*PROMPT*: Repeat the data below with no changes.

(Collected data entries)
· · · · ·

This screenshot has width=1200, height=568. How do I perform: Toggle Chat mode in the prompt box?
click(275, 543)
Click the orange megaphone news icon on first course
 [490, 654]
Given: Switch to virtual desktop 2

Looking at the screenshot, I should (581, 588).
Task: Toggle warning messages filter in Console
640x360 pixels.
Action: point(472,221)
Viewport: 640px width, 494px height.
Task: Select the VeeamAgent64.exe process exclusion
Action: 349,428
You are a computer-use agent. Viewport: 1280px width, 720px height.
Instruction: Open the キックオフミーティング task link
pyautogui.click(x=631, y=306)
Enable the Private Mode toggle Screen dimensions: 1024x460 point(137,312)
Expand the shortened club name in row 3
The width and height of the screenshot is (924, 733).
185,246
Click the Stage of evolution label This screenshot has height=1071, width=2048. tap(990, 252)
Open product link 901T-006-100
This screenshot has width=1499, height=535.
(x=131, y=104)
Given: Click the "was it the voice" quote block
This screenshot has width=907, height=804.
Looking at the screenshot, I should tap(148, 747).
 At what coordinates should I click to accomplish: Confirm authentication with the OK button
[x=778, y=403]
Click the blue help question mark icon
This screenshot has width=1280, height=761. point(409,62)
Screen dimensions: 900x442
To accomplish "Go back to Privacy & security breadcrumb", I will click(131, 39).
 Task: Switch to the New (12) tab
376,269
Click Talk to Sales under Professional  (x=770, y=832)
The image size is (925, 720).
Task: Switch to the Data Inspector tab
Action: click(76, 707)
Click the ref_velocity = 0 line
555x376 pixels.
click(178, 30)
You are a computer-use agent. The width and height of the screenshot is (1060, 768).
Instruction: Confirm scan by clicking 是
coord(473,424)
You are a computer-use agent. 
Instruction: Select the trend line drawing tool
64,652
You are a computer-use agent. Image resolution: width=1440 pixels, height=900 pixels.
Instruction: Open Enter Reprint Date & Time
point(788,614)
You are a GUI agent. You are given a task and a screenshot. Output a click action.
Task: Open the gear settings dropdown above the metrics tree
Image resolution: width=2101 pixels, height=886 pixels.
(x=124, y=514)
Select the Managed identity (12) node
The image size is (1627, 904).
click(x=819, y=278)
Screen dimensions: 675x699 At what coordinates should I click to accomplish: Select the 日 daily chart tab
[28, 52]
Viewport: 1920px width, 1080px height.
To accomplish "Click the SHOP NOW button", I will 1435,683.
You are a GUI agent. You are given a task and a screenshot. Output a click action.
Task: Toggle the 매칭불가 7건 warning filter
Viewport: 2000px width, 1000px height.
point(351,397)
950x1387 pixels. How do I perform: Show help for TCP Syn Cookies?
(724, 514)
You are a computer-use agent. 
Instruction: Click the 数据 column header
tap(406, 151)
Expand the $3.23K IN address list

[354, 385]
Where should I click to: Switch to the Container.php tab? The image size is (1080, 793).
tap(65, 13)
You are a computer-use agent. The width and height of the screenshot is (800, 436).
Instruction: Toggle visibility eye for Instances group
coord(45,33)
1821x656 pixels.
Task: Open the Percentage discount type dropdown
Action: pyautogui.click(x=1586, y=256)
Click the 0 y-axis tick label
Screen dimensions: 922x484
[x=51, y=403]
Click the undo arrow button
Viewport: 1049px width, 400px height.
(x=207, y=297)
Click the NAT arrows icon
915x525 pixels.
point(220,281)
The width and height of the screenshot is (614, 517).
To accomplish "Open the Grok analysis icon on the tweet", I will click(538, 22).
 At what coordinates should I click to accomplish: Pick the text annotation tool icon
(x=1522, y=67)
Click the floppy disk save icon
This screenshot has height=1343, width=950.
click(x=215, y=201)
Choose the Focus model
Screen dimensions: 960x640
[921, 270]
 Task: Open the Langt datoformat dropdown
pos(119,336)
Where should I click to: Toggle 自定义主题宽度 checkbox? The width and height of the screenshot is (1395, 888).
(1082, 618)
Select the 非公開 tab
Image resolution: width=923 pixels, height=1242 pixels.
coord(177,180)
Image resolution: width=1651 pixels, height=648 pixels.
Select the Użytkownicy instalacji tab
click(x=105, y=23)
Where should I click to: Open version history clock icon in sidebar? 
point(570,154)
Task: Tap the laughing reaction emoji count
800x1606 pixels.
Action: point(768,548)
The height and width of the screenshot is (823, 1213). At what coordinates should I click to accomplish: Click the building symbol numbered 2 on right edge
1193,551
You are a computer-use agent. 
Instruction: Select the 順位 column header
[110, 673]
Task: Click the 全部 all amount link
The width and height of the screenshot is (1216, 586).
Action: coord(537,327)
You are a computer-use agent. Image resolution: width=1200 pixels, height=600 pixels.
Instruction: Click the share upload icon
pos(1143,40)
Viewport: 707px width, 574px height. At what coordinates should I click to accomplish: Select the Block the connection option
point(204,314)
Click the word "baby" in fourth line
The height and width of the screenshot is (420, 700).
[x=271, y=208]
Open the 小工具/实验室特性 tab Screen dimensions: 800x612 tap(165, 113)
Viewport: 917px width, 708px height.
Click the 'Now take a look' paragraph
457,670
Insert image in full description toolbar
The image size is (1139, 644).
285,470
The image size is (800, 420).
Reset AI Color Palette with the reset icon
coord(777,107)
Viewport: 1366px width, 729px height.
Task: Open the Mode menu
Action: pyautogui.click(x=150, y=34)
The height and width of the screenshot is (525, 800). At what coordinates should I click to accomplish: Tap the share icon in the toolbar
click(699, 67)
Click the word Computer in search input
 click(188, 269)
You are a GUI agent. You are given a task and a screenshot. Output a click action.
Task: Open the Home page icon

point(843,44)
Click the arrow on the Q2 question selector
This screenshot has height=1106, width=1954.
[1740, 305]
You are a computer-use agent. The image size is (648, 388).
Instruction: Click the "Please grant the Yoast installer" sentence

· · · · ·

*TASK ANSWER*:
This screenshot has width=1200, height=568. How do I perform: Toggle Chat mode in the prompt box?
click(275, 543)
Click the orange megaphone news icon on first course
 [490, 654]
Given: Switch to virtual desktop 2

Looking at the screenshot, I should (581, 588).
Task: Toggle warning messages filter in Console
640x360 pixels.
Action: point(472,221)
Viewport: 640px width, 494px height.
Task: Select the VeeamAgent64.exe process exclusion
Action: 349,428
You are a computer-use agent. Viewport: 1280px width, 720px height.
Instruction: Open the キックオフミーティング task link
pyautogui.click(x=631, y=306)
Enable the Private Mode toggle Screen dimensions: 1024x460 point(137,312)
Expand the shortened club name in row 3
The width and height of the screenshot is (924, 733).
185,246
Click the Stage of evolution label This screenshot has height=1071, width=2048. tap(990, 252)
Open product link 901T-006-100
This screenshot has width=1499, height=535.
(x=131, y=104)
Given: Click the "was it the voice" quote block
This screenshot has width=907, height=804.
Looking at the screenshot, I should tap(148, 747).
 At what coordinates should I click to accomplish: Confirm authentication with the OK button
[x=778, y=403]
Click the blue help question mark icon
This screenshot has width=1280, height=761. point(409,62)
Screen dimensions: 900x442
To accomplish "Go back to Privacy & security breadcrumb", I will click(131, 39).
 Task: Switch to the New (12) tab
376,269
Click Talk to Sales under Professional  (x=770, y=832)
The image size is (925, 720).
Task: Switch to the Data Inspector tab
Action: click(76, 707)
Click the ref_velocity = 0 line
555x376 pixels.
click(178, 30)
You are a computer-use agent. The width and height of the screenshot is (1060, 768).
Instruction: Confirm scan by clicking 是
coord(473,424)
You are a computer-use agent. 
Instruction: Select the trend line drawing tool
64,652
You are a computer-use agent. Image resolution: width=1440 pixels, height=900 pixels.
Instruction: Open Enter Reprint Date & Time
point(788,614)
You are a GUI agent. You are given a task and a screenshot. Output a click action.
Task: Open the gear settings dropdown above the metrics tree
Image resolution: width=2101 pixels, height=886 pixels.
(x=124, y=514)
Select the Managed identity (12) node
The image size is (1627, 904).
click(x=819, y=278)
Screen dimensions: 675x699 At what coordinates should I click to accomplish: Select the 日 daily chart tab
[28, 52]
Viewport: 1920px width, 1080px height.
To accomplish "Click the SHOP NOW button", I will 1435,683.
You are a GUI agent. You are given a task and a screenshot. Output a click action.
Task: Toggle the 매칭불가 7건 warning filter
Viewport: 2000px width, 1000px height.
point(351,397)
950x1387 pixels. How do I perform: Show help for TCP Syn Cookies?
(724, 514)
You are a computer-use agent. 
Instruction: Click the 数据 column header
tap(406, 151)
Expand the $3.23K IN address list

[354, 385]
Where should I click to: Switch to the Container.php tab? The image size is (1080, 793).
tap(65, 13)
You are a computer-use agent. The width and height of the screenshot is (800, 436).
Instruction: Toggle visibility eye for Instances group
coord(45,33)
1821x656 pixels.
Task: Open the Percentage discount type dropdown
Action: pyautogui.click(x=1586, y=256)
Click the 0 y-axis tick label
Screen dimensions: 922x484
[x=51, y=403]
Click the undo arrow button
Viewport: 1049px width, 400px height.
(x=207, y=297)
Click the NAT arrows icon
915x525 pixels.
point(220,281)
The width and height of the screenshot is (614, 517).
To accomplish "Open the Grok analysis icon on the tweet", I will click(538, 22).
 At what coordinates should I click to accomplish: Pick the text annotation tool icon
(x=1522, y=67)
Click the floppy disk save icon
This screenshot has height=1343, width=950.
click(x=215, y=201)
Choose the Focus model
Screen dimensions: 960x640
[921, 270]
 Task: Open the Langt datoformat dropdown
pos(119,336)
Where should I click to: Toggle 自定义主题宽度 checkbox? The width and height of the screenshot is (1395, 888).
(1082, 618)
Select the 非公開 tab
Image resolution: width=923 pixels, height=1242 pixels.
coord(177,180)
Image resolution: width=1651 pixels, height=648 pixels.
Select the Użytkownicy instalacji tab
click(x=105, y=23)
Where should I click to: Open version history clock icon in sidebar? 
point(570,154)
Task: Tap the laughing reaction emoji count
800x1606 pixels.
Action: point(768,548)
The height and width of the screenshot is (823, 1213). At what coordinates should I click to accomplish: Click the building symbol numbered 2 on right edge
1193,551
You are a computer-use agent. 
Instruction: Select the 順位 column header
[110, 673]
Task: Click the 全部 all amount link
The width and height of the screenshot is (1216, 586).
Action: coord(537,327)
You are a computer-use agent. Image resolution: width=1200 pixels, height=600 pixels.
Instruction: Click the share upload icon
pos(1143,40)
Viewport: 707px width, 574px height. At what coordinates should I click to accomplish: Select the Block the connection option
point(204,314)
Click the word "baby" in fourth line
The height and width of the screenshot is (420, 700).
[x=271, y=208]
Open the 小工具/实验室特性 tab Screen dimensions: 800x612 tap(165, 113)
Viewport: 917px width, 708px height.
Click the 'Now take a look' paragraph
457,670
Insert image in full description toolbar
The image size is (1139, 644).
285,470
The image size is (800, 420).
Reset AI Color Palette with the reset icon
coord(777,107)
Viewport: 1366px width, 729px height.
Task: Open the Mode menu
Action: pyautogui.click(x=150, y=34)
The height and width of the screenshot is (525, 800). At what coordinates should I click to accomplish: Tap the share icon in the toolbar
click(699, 67)
Click the word Computer in search input
 click(188, 269)
You are a GUI agent. You are given a task and a screenshot. Output a click action.
Task: Open the Home page icon

point(843,44)
Click the arrow on the Q2 question selector
This screenshot has height=1106, width=1954.
[1740, 305]
You are a computer-use agent. The image size is (648, 388).
Instruction: Click the "Please grant the Yoast installer" sentence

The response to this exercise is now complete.